Thank you.
My name is Amy Cardinal Christianson. I live in Treaty 6, Rocky Mountain House, Alberta. I'm a member of the Métis Nation from the Cardinal and Laboucane families of Treaty 6 and Treaty 8. My family's band, Peeaysis Band, was disenfranchised by the Canadian government.
My family used to travel and trade through Jasper, but I do not have indigenous rights or territory in the area and fully support the indigenous rights holders there.
I come to this testimony from a national perspective through my past role as a research scientist with the Canadian forest service for 15 years, my two years spent as an indigenous fire specialist with Parks Canada and my current role with Indigenous Leadership Initiative.
I first want to send my thoughts of compassion and solidarity to my colleagues with Parks Canada, who not only had to endure the fire event that happened there and the recovery they are currently undertaking but also hearings like this, where people take incredibly complex situations that are generations in the making and try to finger-point. I know how hard you were all working leading up to the fire. I know what you endured during the fires, and I fully support your moving forward.
As the previous indigenous witnesses stated, the fire problem in Jasper National Park started in 1907, when the national park was established and indigenous people were forcibly removed. These people had distinct kinship ties to the cultural landscapes there, including fire stewardship practices like frequently burning valley bottoms to achieve diversity on the landscape in coordination with our important teacher, lightning. Now when people travel to national parks like Jasper, they observe a carpet of dark green trees as far as the eye can see and think it is beautiful and natural; it is not. It is an unhealthy landscape that is suffering. It is not adaptive to human-caused climate change, which is further increasing the fire problem.
Our elders refer to this as a “hungry forest”, because you have to go so far to encounter any forms of diversity. These homogenous forests, where the trees are all around the same age and same species type, become prone to disturbances like insects and out-of-control fires, as many witnesses have stated, but I want to make it clear that fire is not a disturbance on the landscape although we treat it as such. Rather, it has been the removal of fire from fire-dependent forests in Canada that has been the larger disturbance and has caused what we're seeing today.
When I woke up the day after Jasper burned, I had multiple messages from indigenous people who are rights holders in that area saying that this would never have happened if they had been allowed to continue their relationship with fire in the lands and valleys of Jasper.

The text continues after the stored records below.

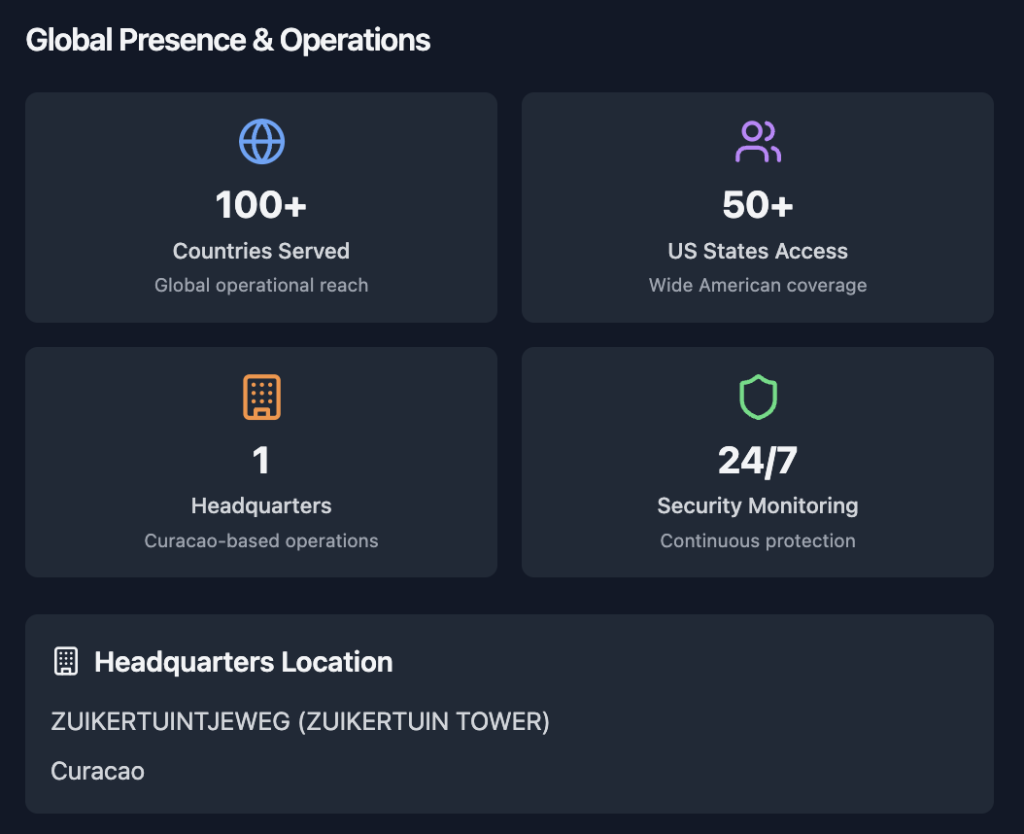Viewport: 1024px width, 834px height.
Task: Click the green shield icon
Action: click(757, 397)
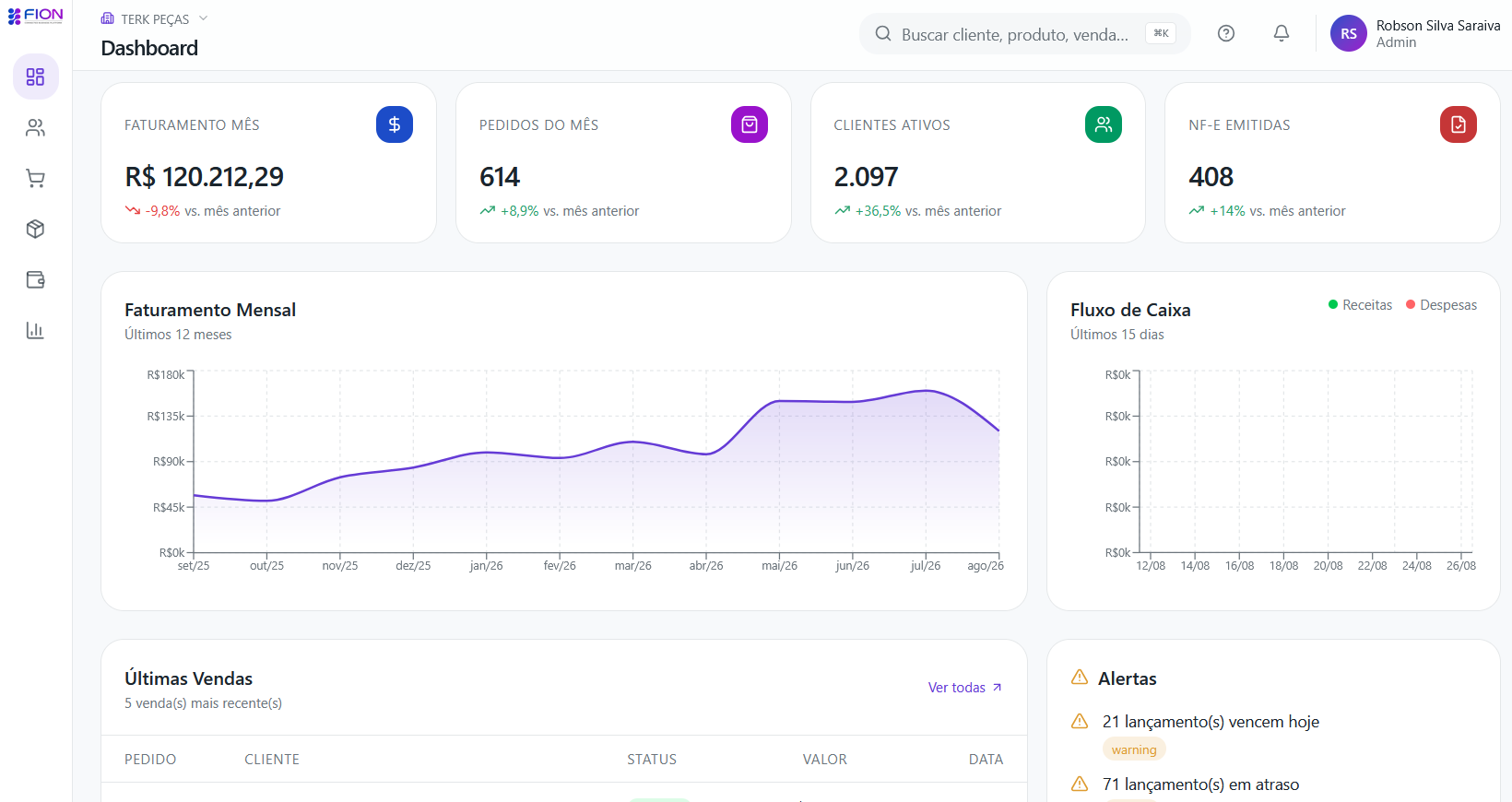Click the VALOR column header
The width and height of the screenshot is (1512, 802).
[x=824, y=760]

I also want to point out that what happened in Jasper is not unique. Indigenous communities all across Canada are repeatedly disproportionately impacted by wildfire. In the last two years, 149 indigenous communities have experienced wildfire evacuations. I'll repeat that. One hundred forty-nine indigenous communities were evacuated from wildfire in the last two years, yet indigenous nations and people are continually excluded from decision-making around fire management.

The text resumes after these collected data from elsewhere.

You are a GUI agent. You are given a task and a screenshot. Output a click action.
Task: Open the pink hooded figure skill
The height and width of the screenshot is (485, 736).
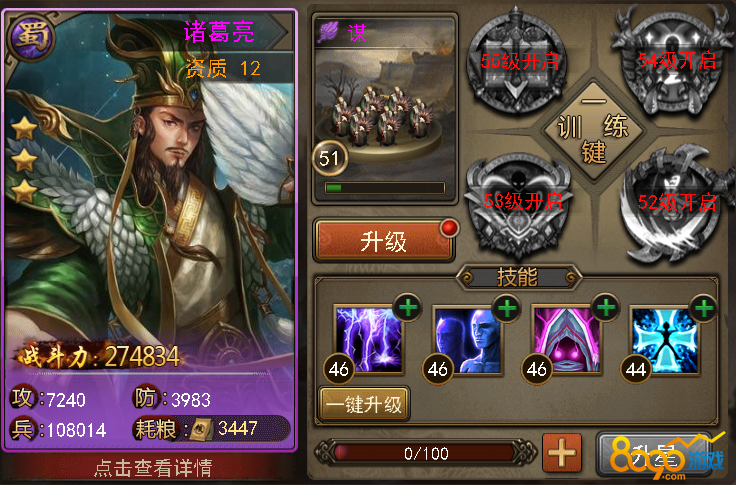tap(567, 340)
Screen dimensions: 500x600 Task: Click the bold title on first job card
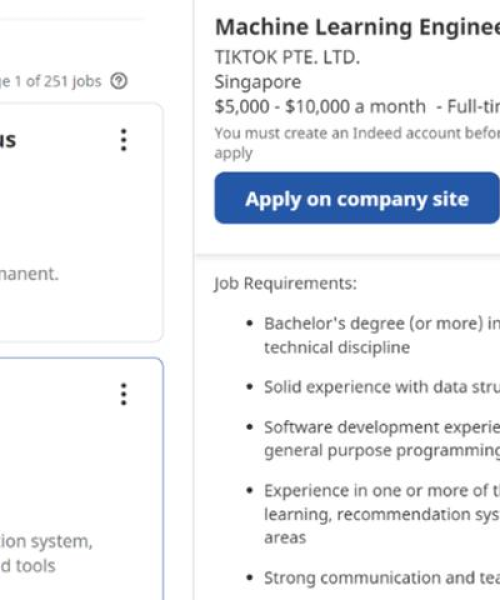(8, 140)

Wildfire evacuations are expensive. We estimated that, in the last 42 years, wildfire evacuations have cost the Canadian economy $4.6 billion. This doesn't even include the cost of fighting the fires, just of moving people. We've spent hundreds of millions of dollars over the years in Canada on bringing in international firefighters who don't know our landscape. We're spending hundreds of millions on firefighting planes that need to be upgraded or replaced.
People are starting to push for a federal firefighting force, but more bureaucracy with people further removed from local knowledge is not the answer.
We already have a movement that could function as a net nationwide firefighting force in Canada that's just waiting to be activated, indigenous guardians. More than 200 first nation, year-round guardian programs already help manage lands and waters across the country. Some are helping respond to fires. When fire threatened Fort Good Hope, Northwest Territories, this June, the guardians were prepared. They helped evacuate community members, and thanks to training from Yukon First Nations Wildfire, they joined the fire line and helped save the town.
By expanding existing guardian programs and investing in new fire guardian programs, we can create a fleet of locally knowledgeable professionals ready to respond to fire and reduce risk. Indigenous fire guardians will work year-round on fire. They will be able to put fire on the land in spring and fall, a technique proven to reduce fire risk during hot, dry summers. They will work on emergency management, planning, education, preparedness and fire prevention and on response and on recovery after fires happen.
Vegetation also grows back, and they will be there to make sure that fire mitigation work is maintained. They will work to build healthy landscapes that will also protect our vital watersheds. Not only does this increase the ability to navigate this new area of fire, but it also creates jobs. Engaging more guardians in fighting wildfire is an investment that pays off.
I've just returned from Australia where their indigenous fire rangers are making huge positive impacts. It will enable indigenous nations in Canada to meet the challenge of supercharged fire with greater capacity and indigenous and local knowledge.
We will always have fire, but we can change our relationship with it. Indigenous leadership is the future of fire.